«(…) y tengo la impresión de que en las Facultades de Derecho no se está siendo muy consciente de esa transformación»
– Manuel Atienza
1. Desde su perspectiva de filósofo y profesor ¿Cuál debería ser la actitud de un profesor de una facultad de Derecho frente a la IA?
La actitud tendría que ser, yo creo, de apertura y de cautela. De apertura, porque la IA es algo que está ahí y va a seguir estando, y a lo que no cabe cerrar los ojos. O sea, un profesor de Derecho, un jurista, tiene que hacer un esfuerzo por enterarse de cómo funciona un instrumento que está transformando todas nuestras prácticas y, naturalmente, también las jurídicas. Eso, por cierto, no quiere decir que todo el mundo (todos los juristas) tenga(n) que ponerse a escribir o teorizar sobre el asunto. Mi impresión es que se está escribiendo demasiado sobre el tema, por
una especie de exigencia académica mal entendida, sin tener un conocimiento profundo sobre el asunto, lo que da como resultado una literatura que, en general, no es de demasiado interés. Y de cautela, porque la IA tiene, obviamente, ventajas e inconvenientes. Todas las innovaciones técnicas han tenido esa doble faz (se han podido utilizar -se han utilizado- para mejorar las cosas y para empeorarlas), pero en el caso de la IA esa dualidad resulta más manifiesta, precisamente por su enorme potencial.

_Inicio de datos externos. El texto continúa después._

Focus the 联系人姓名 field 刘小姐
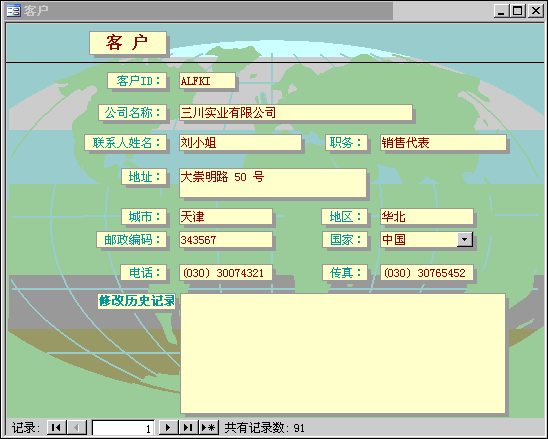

2. ¿Transformará la IA la forma como enseñamos y la forma como los estudiantes aprenden? ¿Cuán radical puede ser el impacto de la IA?

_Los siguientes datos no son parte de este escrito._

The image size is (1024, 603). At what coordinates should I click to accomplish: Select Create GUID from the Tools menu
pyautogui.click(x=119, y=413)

Sí, transformará, yo creo que de manera bastante radical los procesos de enseñanza y aprendizaje del Derecho, y tengo la impresión de que en las Facultades de Derecho no se está siendo muy consciente de esa transformación. Así, me parece bastante plausible pensar que, en un futuro no muy lejano, mucho del trabajo que hoy realiza un profesional del Derecho (lo que entendemos por tal) va a ser (porque puede serlo con ventaja) sustituido por las máquinas. Y, si las cosas son así,
entonces habría que pensar en que quizás no tenga mucho sentido que haya tantos estudiantes (y egresados) en Derecho como existen en nuestros países. Que lo que se está enseñando en las Facultades de Derecho probablemente no sea lo que el jurista de ese inmediato futuro va a necesitar para llevar a cabo el trabajo que no pueda (o no deba) confiarse a una IA, etc.
3. El razonamiento jurídico es hoy en día uno de los temas centrales en la formación de los abogados.
¿Qué aspectos del razonamiento podrían fortalecerse o incluso reemplazarse con la IA? ¿Es el razonamiento irremplazable?
Mi impresión es que de lo que tendrá que ocuparse el jurista cuando la IA haya penetrado suficientemente en el Derecho será precisamente de las cuestiones argumentativas más arduas, o sea, de lo que usualmente llamamos casos difíciles. Un tipo de razonamiento que involucra el manejo de principios y valores, el recurso a la ponderación, a elementos de filosofía moral y política… Cuestiones, en definitiva, que o no se puede o no se debe dejar a los algoritmos.
4. ¿Cuál sería tu consejo para los estudiantes que suelen recurrir mucho a la IA a la hora de hacer tareas o incluso responder exámenes?
Sugerir que no lo hagan no va a servir de nada, puesto que lo harán de todas formas. Lo que quizás tenga más sentido sería: 1) pedirles que lean con atención lo que la IA les haya dicho, de manera que puedan aprender algo con su respuesta (y creo que es así: se puede aprender mucho de esa manera); y 2) sugerirles que revisen y que mejoren las respuestas de la IA. A los profesores podría también quizás pedírseles que piensen en tareas que no puedan ser hechas enteramente por la IA. Es interesante, a este respecto, recordar que, al menos por el momento, un límite de la IA es que no puede dar cuenta de muchas de las cosas que consideramos de sentido común, porque dependen del contexto.